How to complete this task: Report the lines of the data below that contain the string "computer".

Data supplied:
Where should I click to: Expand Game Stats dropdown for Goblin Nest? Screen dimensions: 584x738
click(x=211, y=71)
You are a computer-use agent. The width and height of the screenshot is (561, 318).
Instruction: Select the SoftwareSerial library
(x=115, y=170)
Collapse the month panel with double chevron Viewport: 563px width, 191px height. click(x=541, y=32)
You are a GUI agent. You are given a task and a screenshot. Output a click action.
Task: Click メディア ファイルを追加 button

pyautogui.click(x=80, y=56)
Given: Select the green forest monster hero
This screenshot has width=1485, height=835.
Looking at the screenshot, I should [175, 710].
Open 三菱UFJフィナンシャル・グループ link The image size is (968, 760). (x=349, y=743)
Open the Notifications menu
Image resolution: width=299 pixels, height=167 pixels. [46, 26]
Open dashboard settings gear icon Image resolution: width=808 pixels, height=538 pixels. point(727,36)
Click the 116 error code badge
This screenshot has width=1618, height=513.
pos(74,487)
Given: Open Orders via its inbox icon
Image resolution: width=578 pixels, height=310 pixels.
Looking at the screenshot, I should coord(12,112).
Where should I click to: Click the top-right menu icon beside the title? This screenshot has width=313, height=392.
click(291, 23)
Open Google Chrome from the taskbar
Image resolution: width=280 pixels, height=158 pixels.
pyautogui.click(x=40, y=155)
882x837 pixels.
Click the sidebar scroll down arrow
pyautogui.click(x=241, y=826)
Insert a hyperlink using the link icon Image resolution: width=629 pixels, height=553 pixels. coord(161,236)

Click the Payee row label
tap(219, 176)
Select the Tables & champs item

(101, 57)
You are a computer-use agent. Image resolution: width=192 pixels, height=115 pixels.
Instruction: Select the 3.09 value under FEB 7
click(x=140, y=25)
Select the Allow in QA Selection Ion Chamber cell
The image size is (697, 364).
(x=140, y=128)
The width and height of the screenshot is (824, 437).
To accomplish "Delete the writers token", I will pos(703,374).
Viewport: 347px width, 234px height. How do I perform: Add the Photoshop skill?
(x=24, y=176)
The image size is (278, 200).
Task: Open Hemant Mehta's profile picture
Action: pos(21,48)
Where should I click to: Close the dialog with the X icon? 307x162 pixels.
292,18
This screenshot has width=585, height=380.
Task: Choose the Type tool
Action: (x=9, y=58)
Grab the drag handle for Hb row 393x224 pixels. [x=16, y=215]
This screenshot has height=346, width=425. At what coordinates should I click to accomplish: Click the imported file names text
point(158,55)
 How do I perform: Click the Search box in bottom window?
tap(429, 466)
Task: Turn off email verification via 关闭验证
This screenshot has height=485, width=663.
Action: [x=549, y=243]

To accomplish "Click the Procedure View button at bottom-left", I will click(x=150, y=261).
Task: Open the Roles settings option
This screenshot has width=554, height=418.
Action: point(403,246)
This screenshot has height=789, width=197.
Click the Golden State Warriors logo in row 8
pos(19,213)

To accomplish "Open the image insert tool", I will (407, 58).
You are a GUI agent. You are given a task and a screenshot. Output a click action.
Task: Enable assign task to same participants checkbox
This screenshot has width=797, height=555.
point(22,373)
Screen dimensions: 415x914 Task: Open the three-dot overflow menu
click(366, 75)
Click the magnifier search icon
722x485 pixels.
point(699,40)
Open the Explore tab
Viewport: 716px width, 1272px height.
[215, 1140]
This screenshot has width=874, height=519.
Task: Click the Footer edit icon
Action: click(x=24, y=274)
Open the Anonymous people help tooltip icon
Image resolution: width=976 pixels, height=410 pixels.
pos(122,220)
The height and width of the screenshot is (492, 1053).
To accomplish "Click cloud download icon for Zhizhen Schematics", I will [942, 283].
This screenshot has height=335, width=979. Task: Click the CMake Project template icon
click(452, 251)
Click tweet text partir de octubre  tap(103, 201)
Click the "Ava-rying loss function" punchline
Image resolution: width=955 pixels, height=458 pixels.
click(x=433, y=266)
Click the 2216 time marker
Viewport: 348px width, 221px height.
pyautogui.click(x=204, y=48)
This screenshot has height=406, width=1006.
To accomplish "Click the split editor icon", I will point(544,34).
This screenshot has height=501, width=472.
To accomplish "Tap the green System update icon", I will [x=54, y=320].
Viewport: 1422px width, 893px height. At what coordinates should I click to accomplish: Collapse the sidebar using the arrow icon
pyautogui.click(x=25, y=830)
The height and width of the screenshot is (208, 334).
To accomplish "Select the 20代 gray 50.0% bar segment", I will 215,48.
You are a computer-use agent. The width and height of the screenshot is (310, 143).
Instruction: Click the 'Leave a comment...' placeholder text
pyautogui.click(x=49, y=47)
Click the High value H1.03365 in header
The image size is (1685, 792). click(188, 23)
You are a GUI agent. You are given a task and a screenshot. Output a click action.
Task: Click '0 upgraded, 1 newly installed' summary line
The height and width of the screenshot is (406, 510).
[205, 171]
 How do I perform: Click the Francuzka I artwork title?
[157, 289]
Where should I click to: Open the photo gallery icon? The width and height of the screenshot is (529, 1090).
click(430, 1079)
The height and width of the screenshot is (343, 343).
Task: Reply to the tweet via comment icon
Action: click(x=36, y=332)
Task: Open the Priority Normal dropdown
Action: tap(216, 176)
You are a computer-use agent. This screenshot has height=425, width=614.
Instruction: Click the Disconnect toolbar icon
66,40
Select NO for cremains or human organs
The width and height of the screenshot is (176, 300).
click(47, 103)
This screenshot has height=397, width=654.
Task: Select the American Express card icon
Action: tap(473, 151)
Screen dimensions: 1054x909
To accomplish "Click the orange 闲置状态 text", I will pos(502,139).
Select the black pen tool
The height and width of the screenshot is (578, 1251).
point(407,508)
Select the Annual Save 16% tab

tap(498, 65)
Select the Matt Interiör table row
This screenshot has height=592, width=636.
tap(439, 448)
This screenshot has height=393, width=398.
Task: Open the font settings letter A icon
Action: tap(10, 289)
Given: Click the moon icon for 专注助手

Task response:
You are a computer-use agent. The width and height of the screenshot is (561, 318).
You are a computer-use agent. Image resolution: width=192 pixels, height=115 pixels.
You are a computer-use agent. The width and height of the screenshot is (310, 143).
You are a computer-use agent. This screenshot has height=425, width=614.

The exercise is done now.